Illustration by Joon Mo Kang, Vincent Van Gogh's "Starry Night," From The Museum of Modern Art/Licensed by Scala — Art Resource, NY
ARE you thinking of seeing the big fall art exhibitions, including the Magritte show at the Museum of Modern Art or the Balthus show at the Metropolitan Museum of Art? Please be advised: photography is not permitted. Please also be prepared for skirmishes in the galleries between museum guards charged with enforcing no-photography rules and a public that is likely to ignore them. These days, many museum visitors arrive with smartphones and the assumption that they have an inalienable right to life, liberty and the pursuit of good photographs.
Museum bans on picture-taking are practically unenforceable and are also obsolete. Art museums in America typically permit visitors to take (nonflash) photographs of works in a museum's permanent collection but forbid pictures at temporary exhibitions. This prohibition is currently under review at many institutions, some of which have already dropped it.
You don't have to be a cultural alarmist to feel unsettled by the ubiquity of digital cameras in museums. As early as 1936, the German critic Walter Benjamin warned that cameras were instruments of distraction that impeded concentration and robbed art of its "aura."
Indeed, there is a type of museum visitor today who stops in front of Rembrandts and Vermeers for only as long as it takes to snap a picture of them. Other visitors prefer taking photographs of art-plus-people, blocking traffic in the galleries as they step forward and back trying to compose either "selfies" or tourist-style snaps in which entire families pose in front of old master paintings. This can be exasperating for other visitors and can make smartphones seem to be the enemy of art and beauty.
Nonetheless, the vogue for digital photography is a constructive development that, for the most part, enhances our experience of art. First, there is the eye factor. A visitor who photographs van Gogh's "Starry Night" echoes, however wanly or casually, the basic mission of visual art: to celebrate the act of looking. When you gaze through a lens, you are likely to consider the world more deeply. You frame space and take note of composition, the curve of a line, the play of light and shadow. As the photographer Dorothea Lange noted, "The camera is an instrument that teaches people how to see without a camera."
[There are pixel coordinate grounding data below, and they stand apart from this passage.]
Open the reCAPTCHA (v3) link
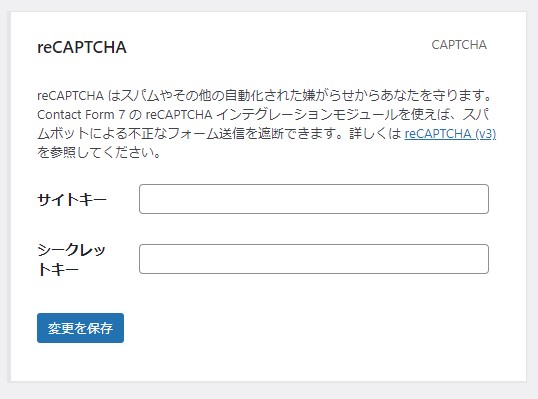Screen dimensions: 538x399 tap(450, 133)
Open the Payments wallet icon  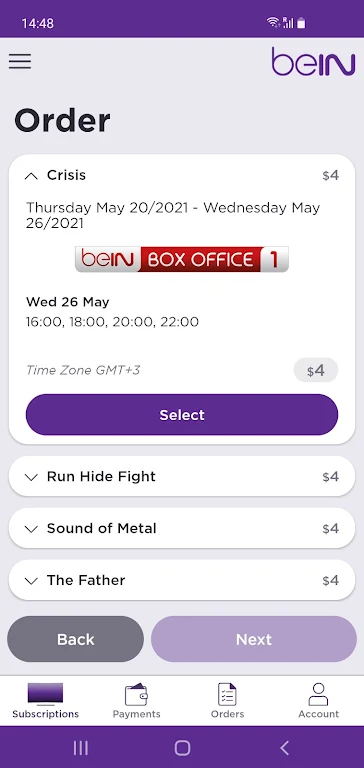pyautogui.click(x=136, y=694)
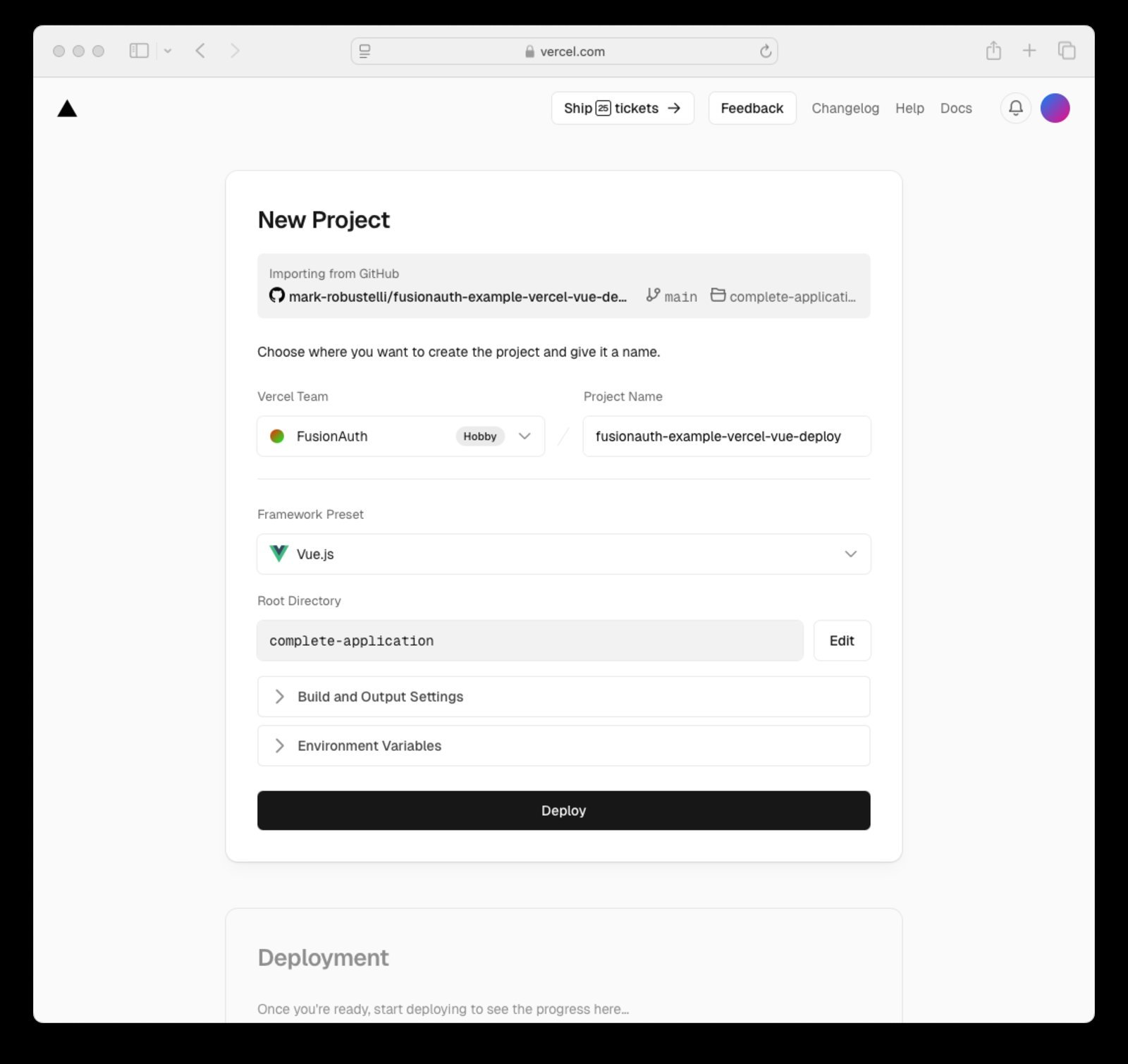Open the notifications bell

pyautogui.click(x=1015, y=108)
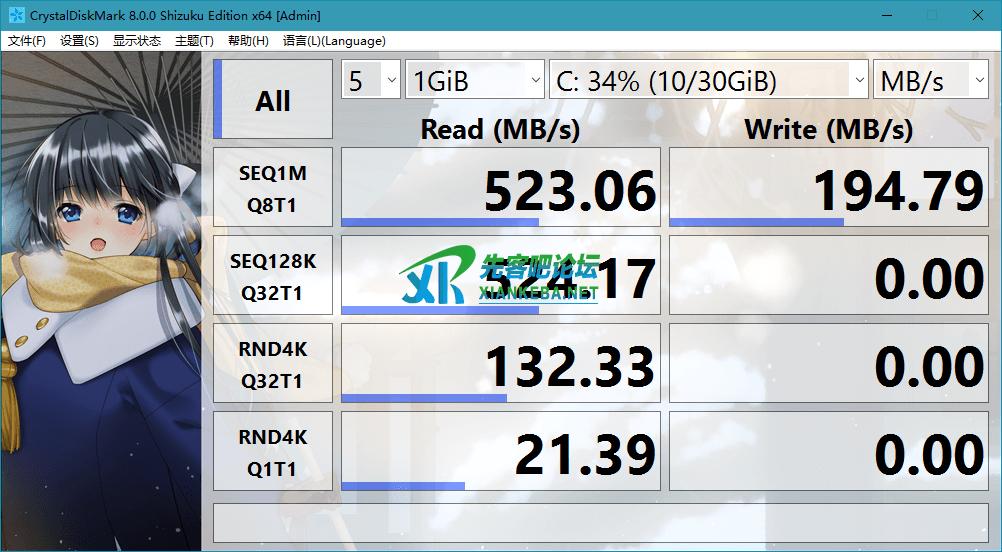This screenshot has width=1002, height=552.
Task: Run the RND4K Q1T1 test
Action: pos(273,453)
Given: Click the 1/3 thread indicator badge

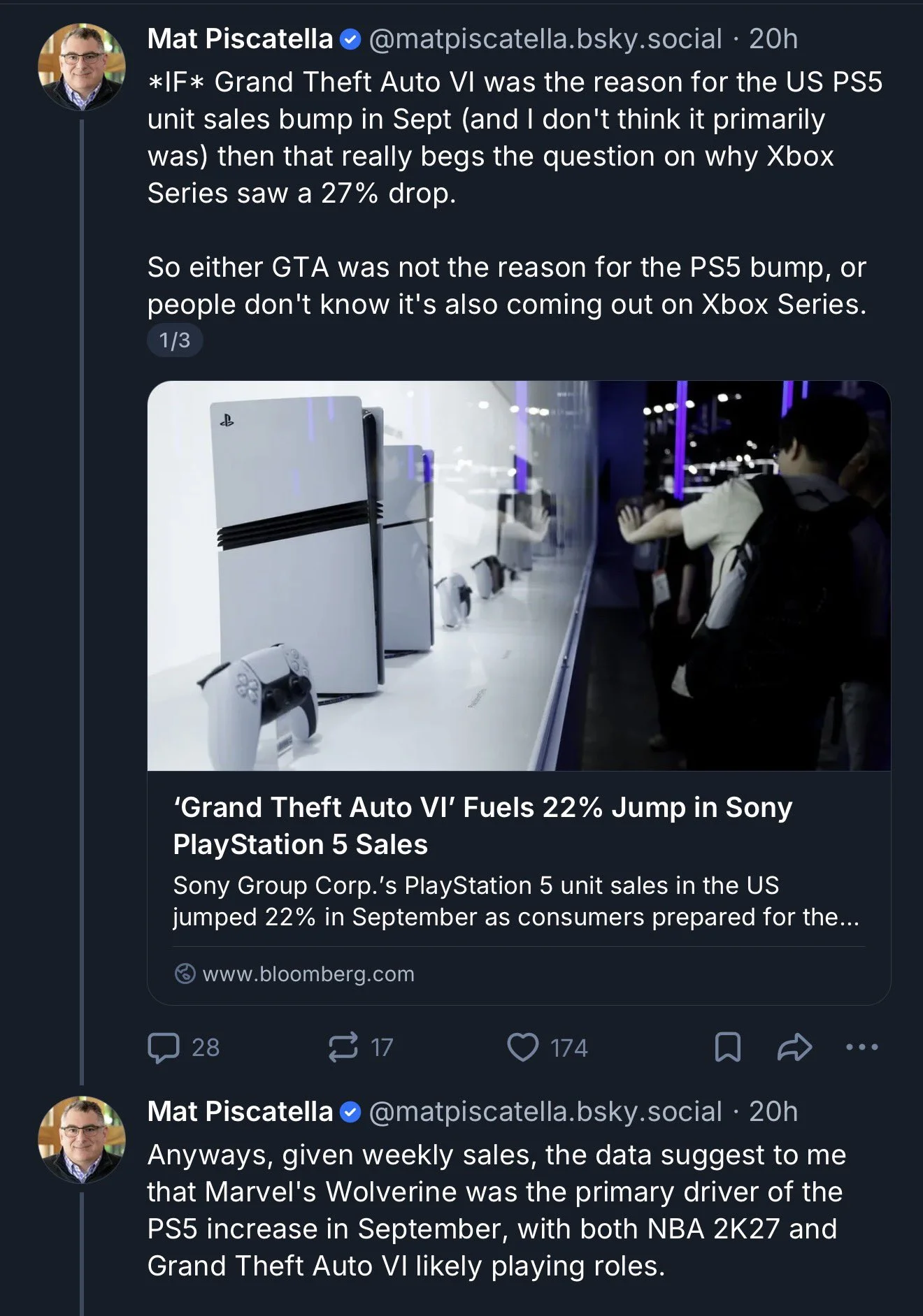Looking at the screenshot, I should point(175,340).
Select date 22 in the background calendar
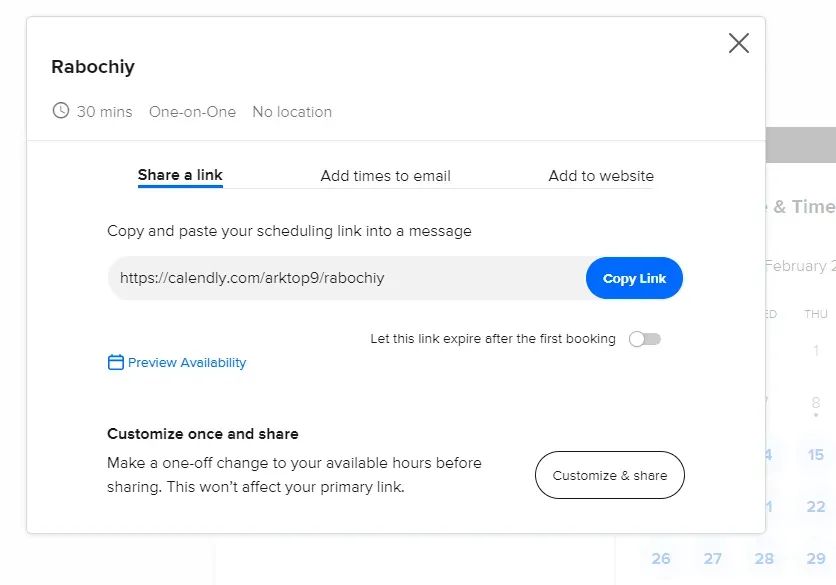This screenshot has width=836, height=585. (x=816, y=507)
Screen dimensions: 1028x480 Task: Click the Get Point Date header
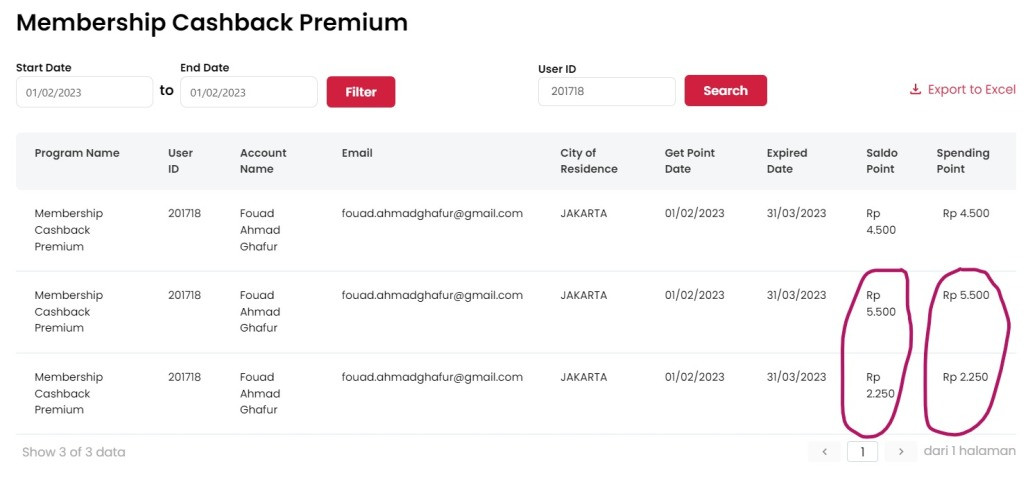[x=691, y=161]
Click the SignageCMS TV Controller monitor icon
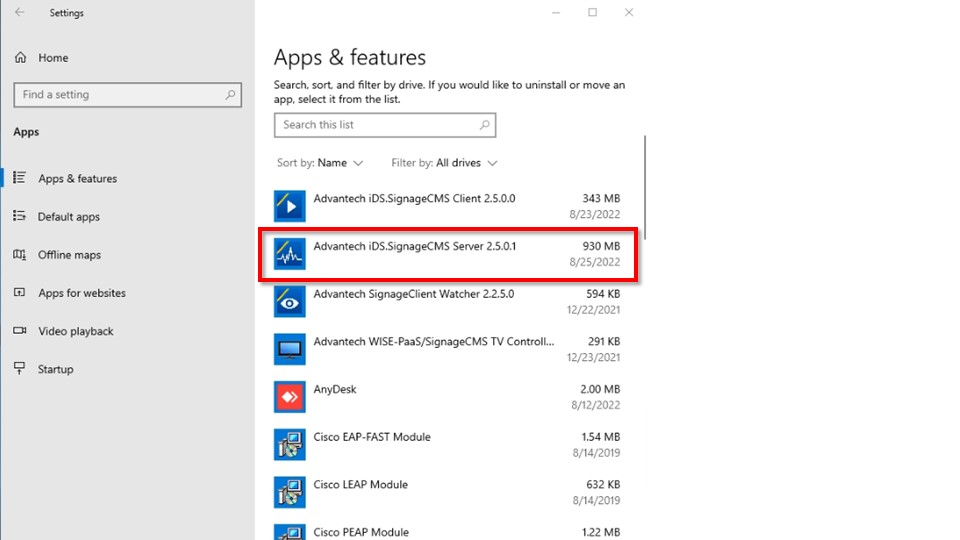Viewport: 960px width, 540px height. pos(290,349)
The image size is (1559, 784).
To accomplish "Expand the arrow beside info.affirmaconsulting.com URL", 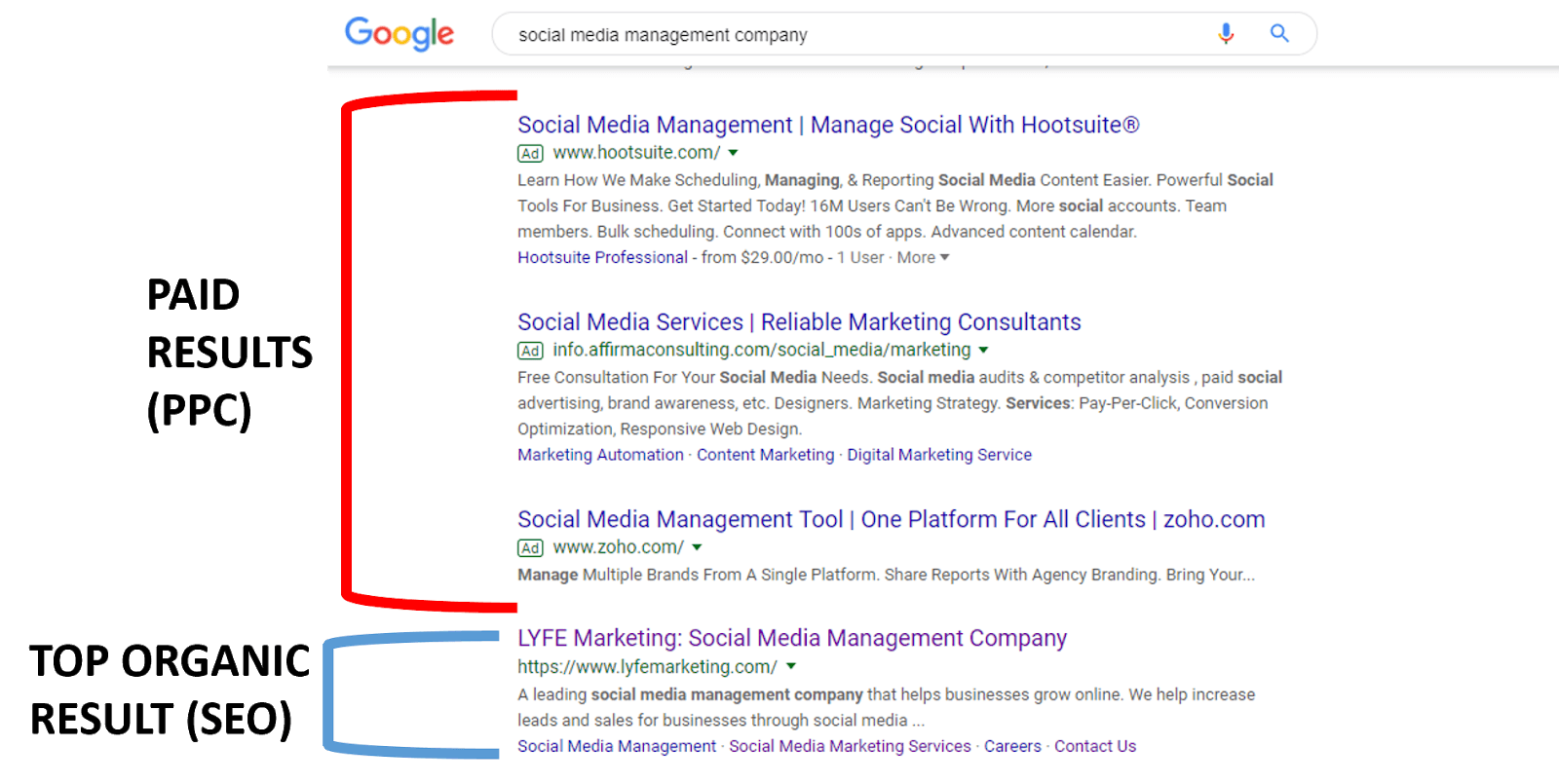I will coord(983,350).

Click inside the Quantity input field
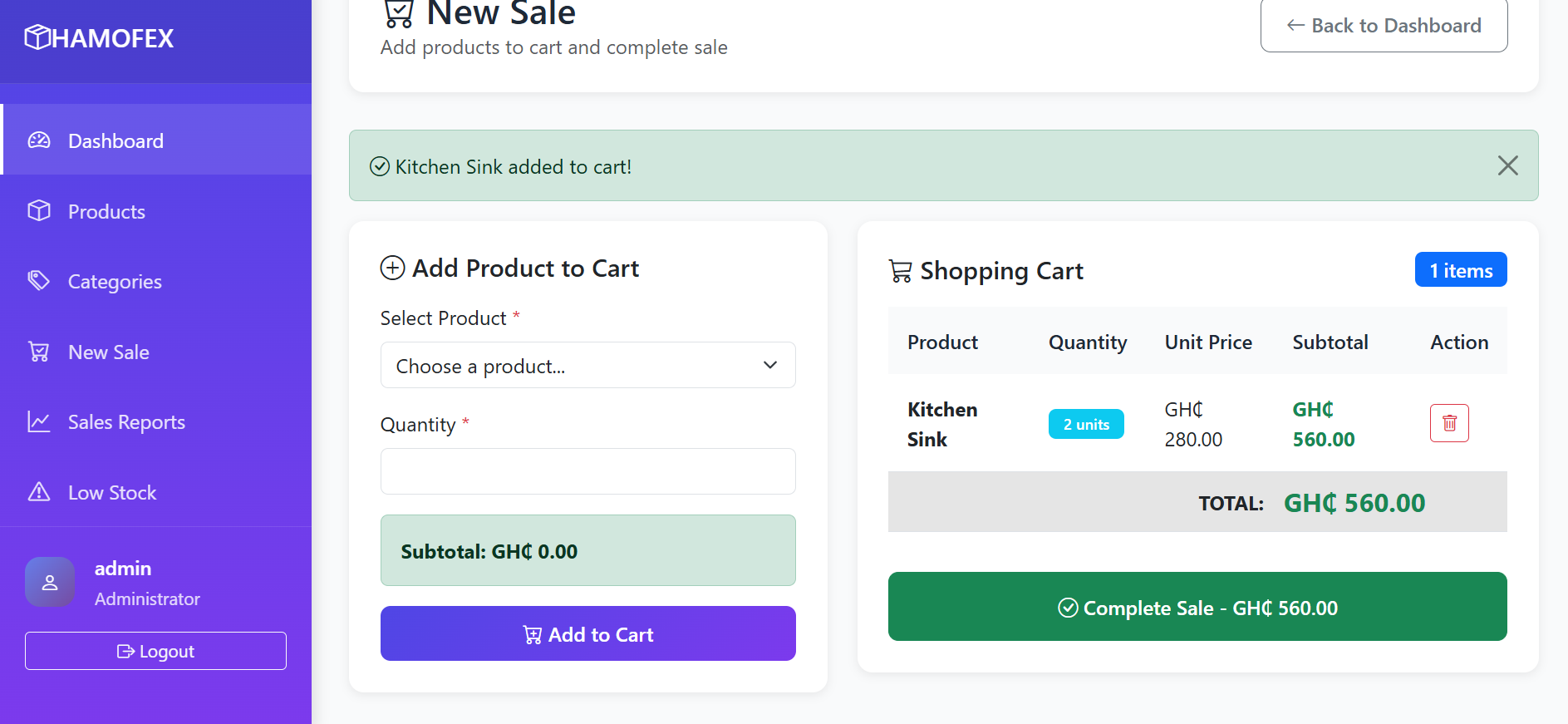tap(587, 471)
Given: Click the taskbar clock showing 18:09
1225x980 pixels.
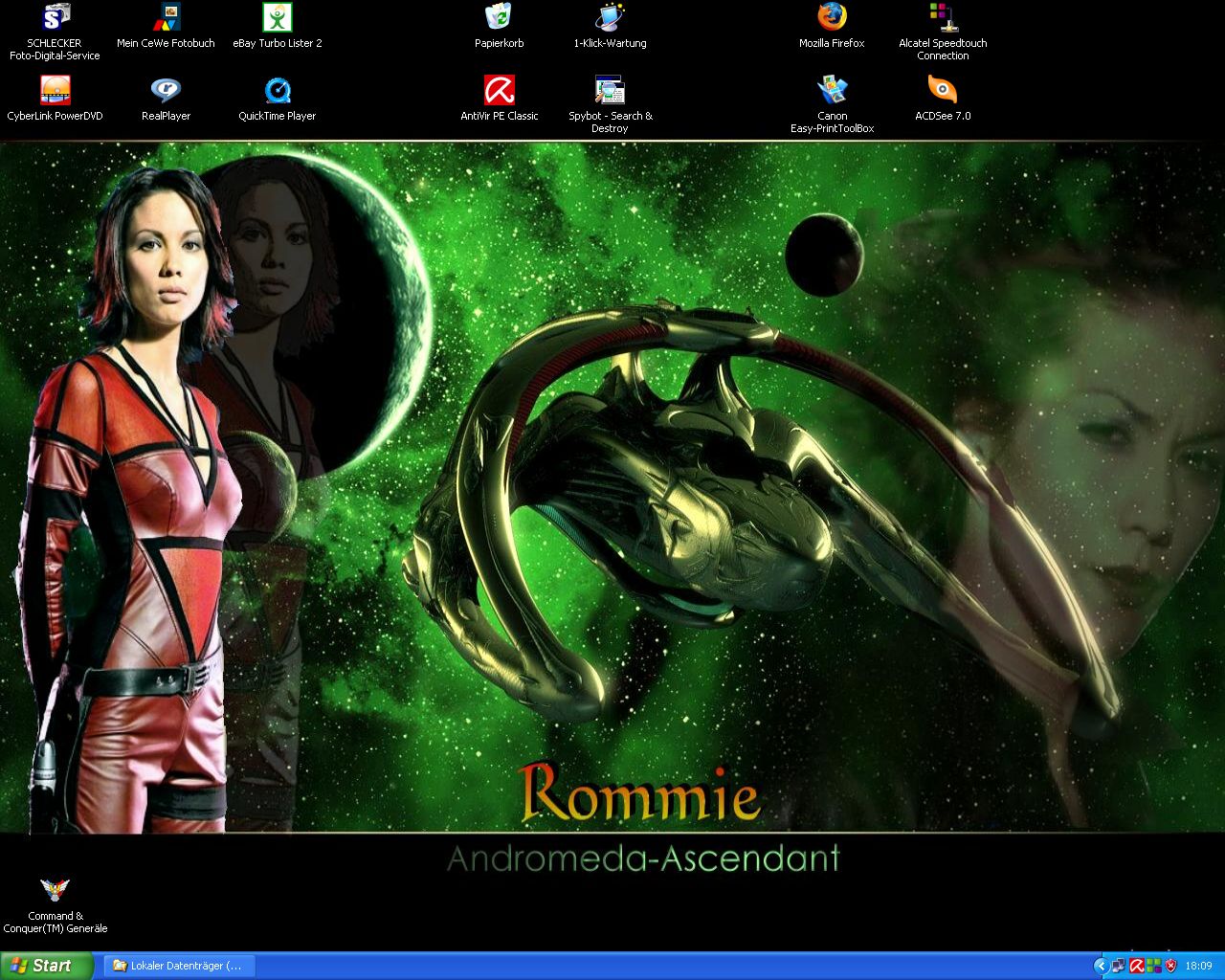Looking at the screenshot, I should 1198,966.
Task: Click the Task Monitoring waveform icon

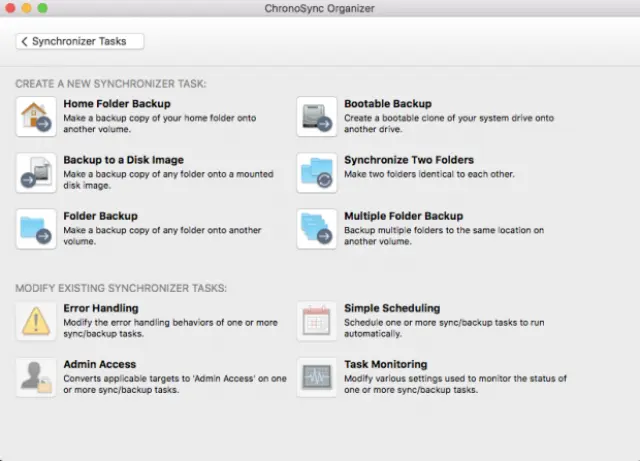Action: tap(317, 378)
As an aid to art education, smartphone cameras are preferable to older devices. Consider Acoustiguides, which offer a blizzard of facts in the place of soulful communication and create a buzzing sound in the galleries that can cause you to wonder, "Am I hearing voices?"
Unlike Acoustiguides, photographs go home with you and offer long-term benefits. For art-history students, iPhone photographs are an earnest reference aid, a crystalline substitute for hard-to-decipher notes.
For everyone else, digital photographs work in much the same way as art postcards did in their heyday a half-century ago when museum gift shops devoted more display space to them. On a recent trip to the Museum of Modern Art, I admired a plastic handbag in the gift shop, peeked at the price — $595, an Issey Miyake! — and ached for the humble Picasso postcards of my childhood.
Astoundingly, there are still a handful of museums that prohibit photography altogether. The Frick Collection, for one, seems to take a perverse pleasure in its old-world formality; it does not permit children under the age of 10 on the grounds either. The Frick's camera policy, like those elsewhere, is now under review. "We are keenly aware of how devices like smartphones are used in galleries," Ian Wardropper, the Frick's director, noted recently in a statement. "We're reviewing the policy, but have not yet made a change."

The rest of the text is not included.